- _Page extract_:
# # #

No offense, but when I read this I get the feeling that if I call you I will have to fend off your attempt to push a contract on me.

What if I just want to call and learn more about the services that you offer?

Would you consider something like this? .....

(I included the changes suggested by tjlands and Kennedy81)



> Our fully insured crews have years of experience and, as a contracted client of Merrimac Mill Inc., you can rest assured that your commercial or residential property will benefit greatly from our services. We offer our services via contract so that you receive the assurance of knowing that we have taken the time to learn of and account for all of your snow clearing and ice control needs.
> 
> Our service areas include Newburyport, Amesbury, Salisbury, Merrimac, West Newbury, Rowley, Georgetown, and some of the Southern New Hampshire towns.
> 
> Feel free to contact us *[make "contact us" a live link]* today and discuss your snow clearing and ice control needs with our helpful and friendly staff.


HTH


----------



## merrimacmill (Apr 18, 2007)

QuadPlower;501077 said:


> Before I get too far into my comments, I have a question. Do you own the building or do you work for the owners?

# # #

- _Task requirements_:
- A) Answer each question from the forum thread:
(i) Whose suggested changes were included in the proposed wording?
(ii) Which words in the proposed wording should become a live link?
(iii) What did QuadPlower ask before getting too far into the comments?
- B) Shorten the paragraph of the forum thread that starts "Our fully insured crews" into a brief list that keeps its main facts.
The material that follows the forum thread isn't needed for anything here.

- _Items_:
# # #

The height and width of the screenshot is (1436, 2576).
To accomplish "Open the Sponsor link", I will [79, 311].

# # #

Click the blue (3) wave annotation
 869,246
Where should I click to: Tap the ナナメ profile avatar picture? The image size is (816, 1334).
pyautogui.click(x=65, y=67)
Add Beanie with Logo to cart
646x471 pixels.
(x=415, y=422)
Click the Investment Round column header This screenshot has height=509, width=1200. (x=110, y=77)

# # #

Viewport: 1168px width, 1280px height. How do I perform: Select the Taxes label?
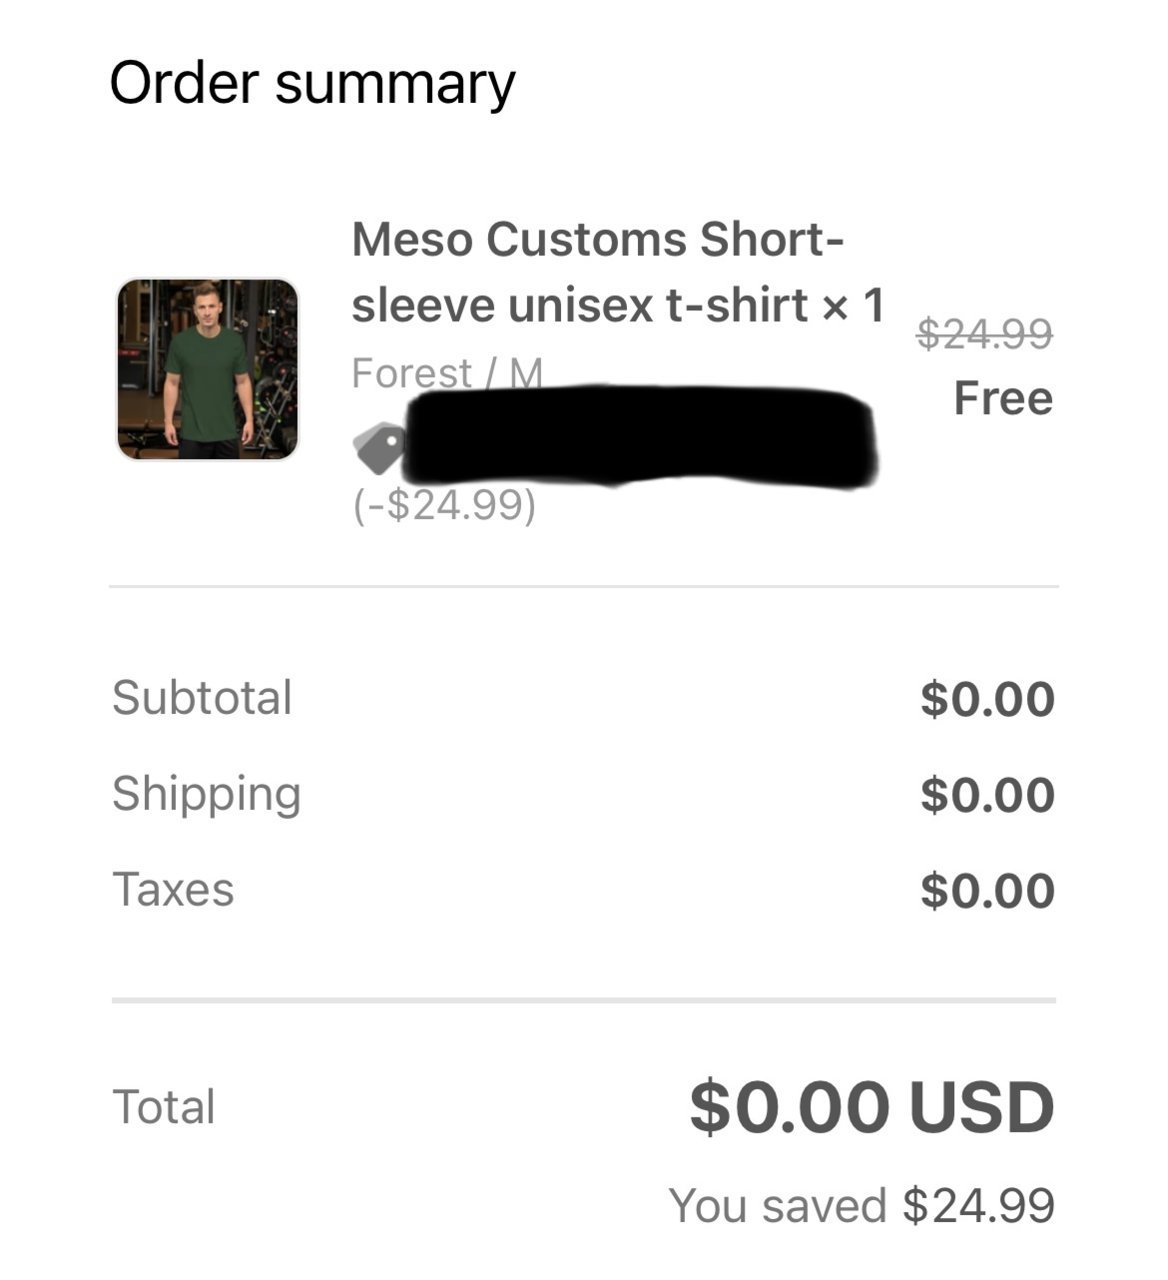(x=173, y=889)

# # #

- _Outputs in order_:
- A)
(i) tjlands and Kennedy81
(ii) "contact us"
(iii) Whether merrimacmill owns the building or works for the owners.

- B)
- The crews are fully insured and have years of experience.
- Contracted clients of Merrimac Mill Inc. can be assured that their commercial or residential property will benefit greatly from the services.
- Services are offered by contract so that the company takes time to learn of and account for all of a client's snow clearing and ice control needs.